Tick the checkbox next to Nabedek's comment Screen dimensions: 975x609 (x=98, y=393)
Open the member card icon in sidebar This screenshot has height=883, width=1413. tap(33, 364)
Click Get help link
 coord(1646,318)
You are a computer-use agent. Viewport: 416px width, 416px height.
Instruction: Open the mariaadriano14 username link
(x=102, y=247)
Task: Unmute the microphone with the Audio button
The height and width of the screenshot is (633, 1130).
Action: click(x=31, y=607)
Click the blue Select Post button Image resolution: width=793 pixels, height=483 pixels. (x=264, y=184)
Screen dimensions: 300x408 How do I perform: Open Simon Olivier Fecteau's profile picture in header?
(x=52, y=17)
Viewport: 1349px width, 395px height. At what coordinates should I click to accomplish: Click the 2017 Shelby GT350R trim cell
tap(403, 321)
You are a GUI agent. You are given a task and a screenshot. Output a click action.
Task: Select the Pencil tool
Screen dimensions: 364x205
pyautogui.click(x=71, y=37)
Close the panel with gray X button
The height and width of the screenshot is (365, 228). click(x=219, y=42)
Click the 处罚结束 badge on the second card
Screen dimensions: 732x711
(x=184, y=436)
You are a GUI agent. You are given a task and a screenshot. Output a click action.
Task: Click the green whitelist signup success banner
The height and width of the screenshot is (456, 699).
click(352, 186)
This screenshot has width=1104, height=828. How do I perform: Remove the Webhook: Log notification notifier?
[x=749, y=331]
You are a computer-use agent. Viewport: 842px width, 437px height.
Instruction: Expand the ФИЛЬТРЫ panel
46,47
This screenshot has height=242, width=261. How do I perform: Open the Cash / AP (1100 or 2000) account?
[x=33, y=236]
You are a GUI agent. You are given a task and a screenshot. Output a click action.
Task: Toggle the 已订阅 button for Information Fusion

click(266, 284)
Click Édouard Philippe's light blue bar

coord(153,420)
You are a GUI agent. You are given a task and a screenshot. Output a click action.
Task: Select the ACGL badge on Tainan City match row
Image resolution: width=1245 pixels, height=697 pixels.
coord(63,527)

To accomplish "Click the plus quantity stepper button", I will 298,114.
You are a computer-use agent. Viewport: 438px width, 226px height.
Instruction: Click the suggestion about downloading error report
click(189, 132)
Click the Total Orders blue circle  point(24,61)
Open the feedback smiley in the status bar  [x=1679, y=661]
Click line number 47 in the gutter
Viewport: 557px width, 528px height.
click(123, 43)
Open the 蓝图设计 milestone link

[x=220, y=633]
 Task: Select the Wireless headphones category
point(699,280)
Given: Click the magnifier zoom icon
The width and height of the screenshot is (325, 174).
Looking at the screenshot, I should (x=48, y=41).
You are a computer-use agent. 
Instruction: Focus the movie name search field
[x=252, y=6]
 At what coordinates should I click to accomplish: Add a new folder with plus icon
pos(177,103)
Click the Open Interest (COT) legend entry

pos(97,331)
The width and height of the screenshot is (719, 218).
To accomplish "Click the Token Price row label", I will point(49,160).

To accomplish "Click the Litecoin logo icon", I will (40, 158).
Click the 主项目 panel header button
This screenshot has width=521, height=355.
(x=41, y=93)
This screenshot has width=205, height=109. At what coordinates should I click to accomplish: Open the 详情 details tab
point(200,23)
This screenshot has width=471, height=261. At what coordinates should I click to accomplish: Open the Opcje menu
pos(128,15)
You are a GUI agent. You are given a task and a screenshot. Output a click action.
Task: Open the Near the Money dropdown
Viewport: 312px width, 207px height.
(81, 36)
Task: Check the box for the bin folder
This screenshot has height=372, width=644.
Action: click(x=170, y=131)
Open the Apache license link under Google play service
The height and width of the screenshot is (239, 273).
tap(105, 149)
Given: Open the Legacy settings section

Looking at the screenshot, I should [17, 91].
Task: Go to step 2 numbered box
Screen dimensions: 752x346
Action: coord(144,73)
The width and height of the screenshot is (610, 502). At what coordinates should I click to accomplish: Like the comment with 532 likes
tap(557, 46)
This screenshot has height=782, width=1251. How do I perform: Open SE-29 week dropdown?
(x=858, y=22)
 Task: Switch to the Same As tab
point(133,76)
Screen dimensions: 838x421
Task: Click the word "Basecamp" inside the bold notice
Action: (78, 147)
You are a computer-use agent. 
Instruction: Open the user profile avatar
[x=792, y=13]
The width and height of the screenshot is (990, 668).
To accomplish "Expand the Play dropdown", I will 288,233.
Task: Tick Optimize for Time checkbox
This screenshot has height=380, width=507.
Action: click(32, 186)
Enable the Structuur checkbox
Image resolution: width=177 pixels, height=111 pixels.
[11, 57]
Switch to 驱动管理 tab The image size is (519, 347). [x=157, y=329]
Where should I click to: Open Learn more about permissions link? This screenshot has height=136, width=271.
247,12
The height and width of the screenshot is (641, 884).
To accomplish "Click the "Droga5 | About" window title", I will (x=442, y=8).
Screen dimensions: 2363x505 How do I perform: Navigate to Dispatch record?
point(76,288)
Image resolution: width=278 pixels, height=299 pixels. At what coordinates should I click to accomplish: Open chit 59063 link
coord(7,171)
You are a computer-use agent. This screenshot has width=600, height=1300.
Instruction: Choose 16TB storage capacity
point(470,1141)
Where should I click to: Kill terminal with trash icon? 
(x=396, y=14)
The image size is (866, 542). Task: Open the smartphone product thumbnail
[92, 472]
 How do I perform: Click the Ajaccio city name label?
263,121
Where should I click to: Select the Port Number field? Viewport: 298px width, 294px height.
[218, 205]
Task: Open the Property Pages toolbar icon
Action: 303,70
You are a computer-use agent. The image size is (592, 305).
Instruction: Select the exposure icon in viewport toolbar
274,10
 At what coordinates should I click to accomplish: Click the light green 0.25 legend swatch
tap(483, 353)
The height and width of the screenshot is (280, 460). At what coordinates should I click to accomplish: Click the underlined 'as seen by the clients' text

# # # # # # #

Every line that contains the string "card" should be copied from the records.

Open the member card icon in sidebar This screenshot has height=883, width=1413. tap(33, 364)
Click the 处罚结束 badge on the second card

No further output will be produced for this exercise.